Its triplicate of channels and MIDI connectivity notwithstanding, the Brivido is a straightforward amp in operation. You’ve got the channel controls detailed in the spec box, and that’s it other than the shared Presence control, and a Solo control that provides a selectable volume boost to any channel you’re currently using. Solo can be activated via any individual channel footswitch with “momentary mode,” a MIDI switching system, or the front-panel mini-toggles. I dig the alternative housing that this amp was conceived with, a Ferrari-red lacquered-steel shell, and Gurus has included utilitarian design touches such as rear-panel legends that are printed both below and above each switch or connection point (the latter upside-down) so you can read them whether you’re looking from behind or bending over from the front. Inside, there’s a dense yet thoughtfully laid-out printed circuit board (PCB), with the tube sockets all soldered directly to the board.
I tested the Brivido with a Les Paul and a Strat into a 1x12 cab with an EVM 12L Classic, and a 2x12 with Avatar Fane M65 and H75 speakers. First off, this amp is loud if you want it to be, but true to Bellini’s claim, each channel does sound remarkably similar at just about any Volume setting. My only gripe being that Channel 1’s über-clean tone is rather characterless, and could use its own Gain/Volume dichotomy to let you push the preamp a little. That said, this amp is clearly about rockin’, and Channels 2 and 3 deliver impressive and utterly enjoyable crunch and lead tones, respectively, with a great dynamic feel under the fingers. The latter was particularly toothsome with the Les Paul injected, as it dripped with chewy saturation and an extremely musical harmonic content. Though these channels reveal no obvious inspiration, I found them a useful blend of vintage and modern, voicing-wise, and therefore pretty broadly loveable.

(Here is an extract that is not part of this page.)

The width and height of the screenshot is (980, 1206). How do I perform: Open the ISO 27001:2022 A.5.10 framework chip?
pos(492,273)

All in all, the Brivido is an exciting and versatile new head, as well as an interesting exercise in ramming well-voiced preamp stages through a big, bold, clean output stage. It all points at a promising new line to come!

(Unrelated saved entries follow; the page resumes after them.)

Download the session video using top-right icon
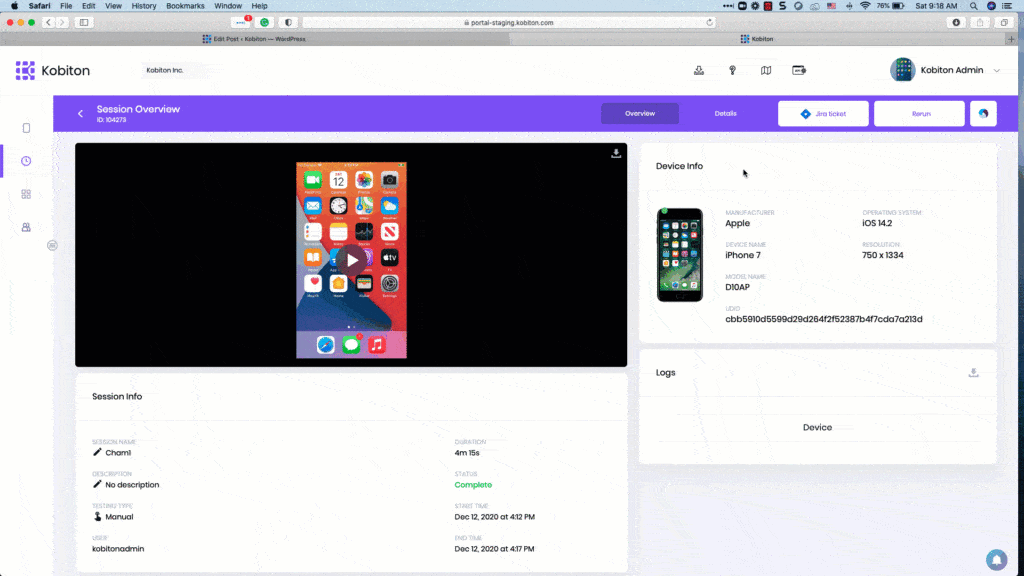 [x=616, y=153]
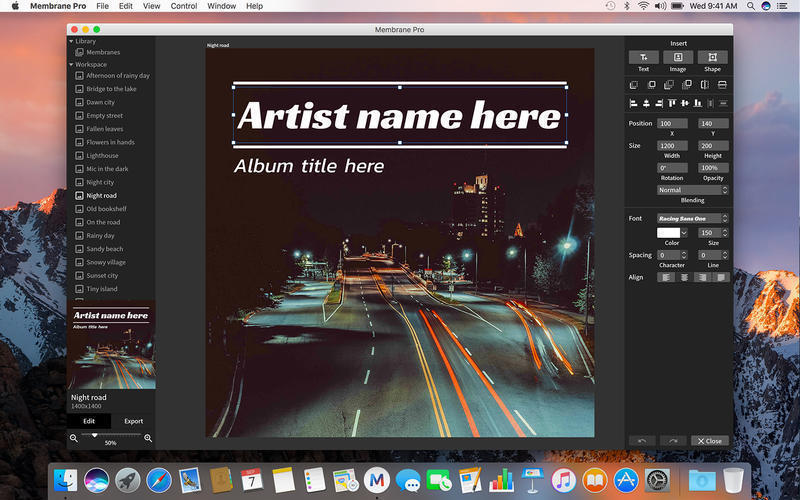Image resolution: width=800 pixels, height=500 pixels.
Task: Set text alignment to center
Action: coord(684,277)
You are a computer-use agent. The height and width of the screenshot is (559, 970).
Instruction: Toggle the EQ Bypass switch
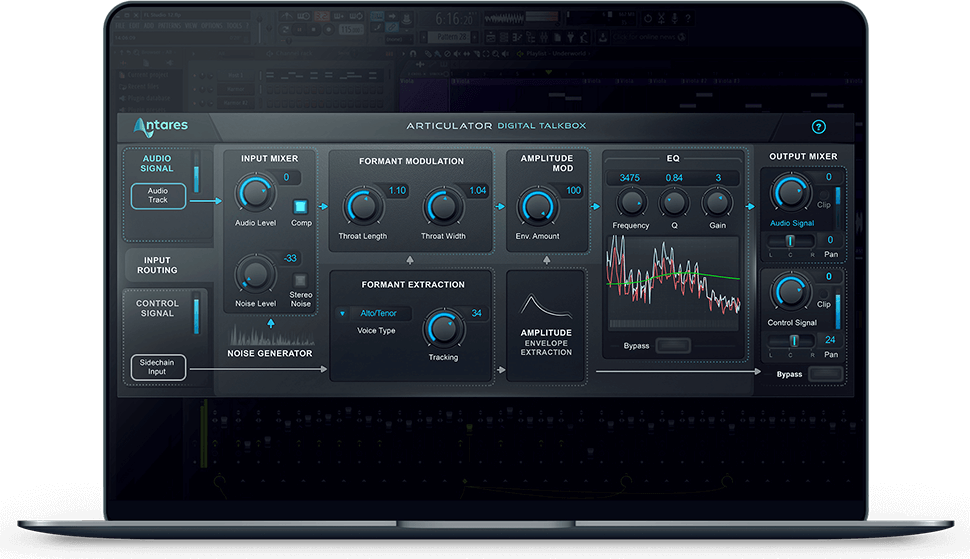671,346
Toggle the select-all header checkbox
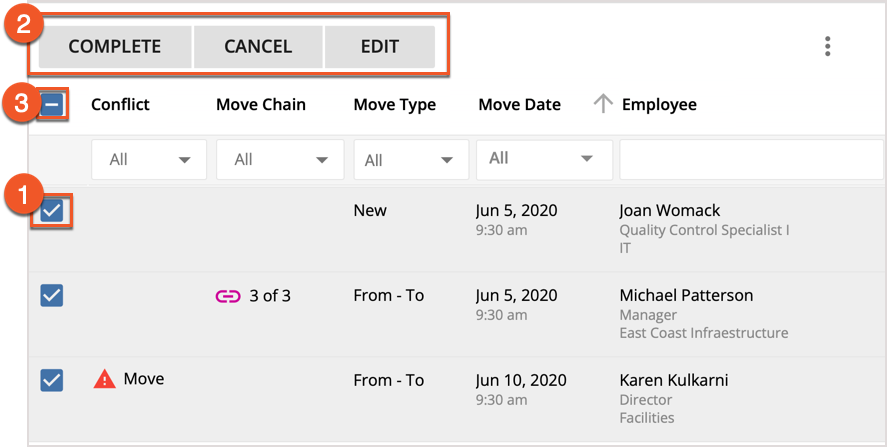887x447 pixels. 51,105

CONTROLS Bass, Middle, Treble (Ch⅔); Ch3 Gain, Volume; Ch2 Gain, Volume; Ch1 Volume, Tone; Presence, Solo; switches for Channel/Solo
POWER 100 watts
TUBES Five 12AX7 preamp tubes, two EL34 output tubes
EXTRAS FX loop with series/parallel switch; independent footswitch outs for each channel; MIDI In and Thru jacks; outputs for 4Ω, 8Ω, and 16Ω speaker loads
WEIGHT 35 lbs
KUDOS A clever piece of engineering. Appealingly original form factor. Good range of sounds
CONCERNS An overall Master Volume would be useful.